------ Extrait choisi
Le pouvoir de contrôle passerait-il ainsi des personnes qui ont des droits sur les contenus, qui peuvent être des œuvres, à celles qui détiennent les clefs de l’accès au contenu ? Et d’évoquer la « théorie de l’épuisement des droits », une fois le support physique de l’œuvre mise en vente avec l’autorisation de l’auteur, qui empêche celui-ci de s’opposer à toute revente successive du support, théorie qui pourrait s’appliquer aux œuvres sur support numérique comme l’indiquerait la CJUE dans son arrêt USedsoft du 3 juillet 2012. Celui-ci, portait sur le logiciel, qui a un statut particulier en droit d’auteur mais l’arrêt VOB sur le prêt numérique, évoqué à l’instant, n’a-t-il pas la même signification ? La règle de l’épuisement du droit redonne du poids au propriétaire du support, ce qui est loin d’être anodin en droit d’auteur où le propriétaire du support, en dehors de très rares cas, ne dispose pas de droits d’auteur. Pour poursuivre sur la même idée, « commenter un contenu permettrait-il d’être propriétaire du contenu » ? A suivre et poursuivre…

Les bibliothèques face aux œuvres du domaine public

Une fois dans le domaine public, sous réserve du respect du droit moral, une œuvre peut être librement réutilisée par tous. Une bibliothèque dont le fonds contiendrait une œuvre dont l’auteur serait mort depuis plus de 70 ans devrait autoriser toute réutilisation de cette œuvre. Apposer une mention de Copyright ne serait que la revendication de la propriété matérielle. Or, la propriété matérielle ne permet pas de revendiquer de droits d’auteur et la numérisation, simple acte technique sans « originalité », non plus.

Alors, certes, la conservation et la numérisation ont un coût. De la réservation totale à l’incitation à la réutilisation, les pratiques des bibliothèques sont très variées. Si l’œuvre est une donnée, selon certaines définitions, l’investissement dans les images des collections permettrait de revendiquer un droit en que producteur de la base et s’opposer à toute « extraction substantielle » de la base si l’œuvre elle-même n’est plus protégée.

Certaines bibliothèques se réservent des droits par contrat et interdisent, par exemple, tout usage commercial. Elles peuvent s’appuyer sur la loi de 2015 sur la réutilisation des informations du secteur public pour autoriser, moyennant redevance, une réutilisation commerciale. Attention ! Si une bibliothèque fait ce choix, la redevance doit rester « raisonnable » et l’exclusivité accordée à ceux qui financent la numérisation, ne durer – plus, certes, que pour d’autres « données » – que quelques années.

« Domaine public réservé, monnayé, libéré » : les messages sont « contradictoires », tout comme la législation appliquée aux bibliothèques. Au niveau européen, le Comité des Sages préconisait pourtant un large accès aux œuvres numérisées même pour des usages commerciaux. Oui, mais la définition positive du domaine public qu’entendait donner le projet de loi pour une République numérique aurait été en contradiction avec l’exploitation du domaine public autorisée par la loi sur la réutilisation des données publiques. Le domaine public reste défini en creux pour plus de « plasticité ».
------------
------ Lignes de données
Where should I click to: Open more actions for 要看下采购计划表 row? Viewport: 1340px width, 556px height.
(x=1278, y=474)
------------
------ Lignes de données
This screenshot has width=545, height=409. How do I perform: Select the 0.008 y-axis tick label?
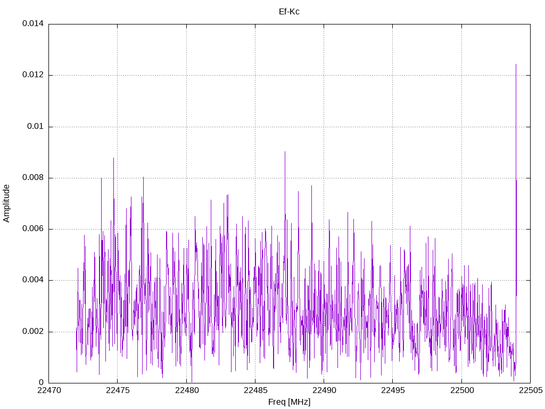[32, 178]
------------
▶ [Exercices proposés]:
1. Veuillez indiquer si chacune des affirmations suivantes concorde avec l’extrait sur le droit d’auteur et les bibliothèques, en répondant par oui ou par non et en citant les mots décisifs de l’extrait. (a) La numérisation d’une œuvre suffit à une bibliothèque pour revendiquer des droits d’auteur. (b) L’arrêt de la CJUE du 3 juillet 2012 portait sur le logiciel. (c) Le Comité des Sages recommandait de réserver l’accès aux œuvres numérisées aux usages non commerciaux.
2. D’après l’extrait sur le droit d’auteur et les bibliothèques, sur quelle loi les bibliothèques peuvent-elles s’appuyer pour autoriser une réutilisation commerciale moyennant redevance ?
3. Prolongez l’extrait sur le droit d’auteur et les bibliothèques à partir de sa dernière phrase.

▶ [Réponses données]:
1.
(a) Non : « la propriété matérielle ne permet pas de revendiquer de droits d’auteur et la numérisation, simple acte technique sans « originalité », non plus. »
(b) Oui : « Celui-ci, portait sur le logiciel, qui a un statut particulier en droit d’auteur »
(c) Non : « le Comité des Sages préconisait pourtant un large accès aux œuvres numérisées même pour des usages commerciaux. »

2. Sur la loi de 2015 relative à la réutilisation des informations du secteur public.

3.
A titre d’exemple, les contrats de la Bnf

Des conditions particulières accordées par la loi de 2015 aux partenaires de bibliothèques finançant la numérisation du patrimoine… C’est ce sur quoi reposent les accords de partenariat de la BnF pour donner naissance à des produits innovants mais aussi à de nouveaux modes d’accès aux collections pour le grand public. L’impératif est de rentabiliser les investissements de l’État (ici les investissements d’avenir) pour des projets qui doivent s’autofinancer à long terme. Rentabilisation aussi pour les partenaires qui, outre la numérisation, investissent dans des plateformes, des supports de lecture, la création de valeur ajoutée, la communication, etc.

Sur le plan juridique, ces sociétés sont propriétaires des fichiers numériques qu’elles ont créés, mais rien ne s’oppose à ce qu’un autre acteur numérise à son tour les œuvres du domaine public au sens du droit d’auteur pour créer d’autres services. L’image de l’œuvre devient un document au sens de la réutilisation des informations du secteur public et l’on on doit distinguer l’accès à l’œuvre et l’accès à un service, …

Valorisation des fonds divulgués

Rappelons que le droit de divulgation est un droit moral qui appartient à l’auteur et qu’il ne peut pas céder et que la valorisation peut représenter une mise en valeur (signalement d’un fonds) ou un accroissement de la valeur (enrichir les éléments d’un fonds). Or, identifier le fonds (créer des données), le « communiquer au public », l’analyser sont des étapes qui ont juridiquement des significations différentes.

La communication au public implique reproduction et représentation de l’œuvre, soit une « exploitation » au sens du droit d’auteur. Il conviendrait de vérifier le statut de chaque élément pour s’assurer que la communication est conforme au droit moral. On ne peut, en effet, faire valoir une exception au droit d’auteur que si l’œuvre est divulguée. Comment valoriser une œuvre non divulguée ? Qui décide que l’œuvre peut être divulguée ou non ? Une œuvre peut avoir été terminée, l’auteur vouloir la divulguer mais n’avoir pas trouvé d’éditeur. Ce droit moral qu’est le droit de divulgation fait-il obstacle à la valorisation ? Peut-on passer outre en tenant compte de l’intérêt culturel des projets de valorisation des fonds ?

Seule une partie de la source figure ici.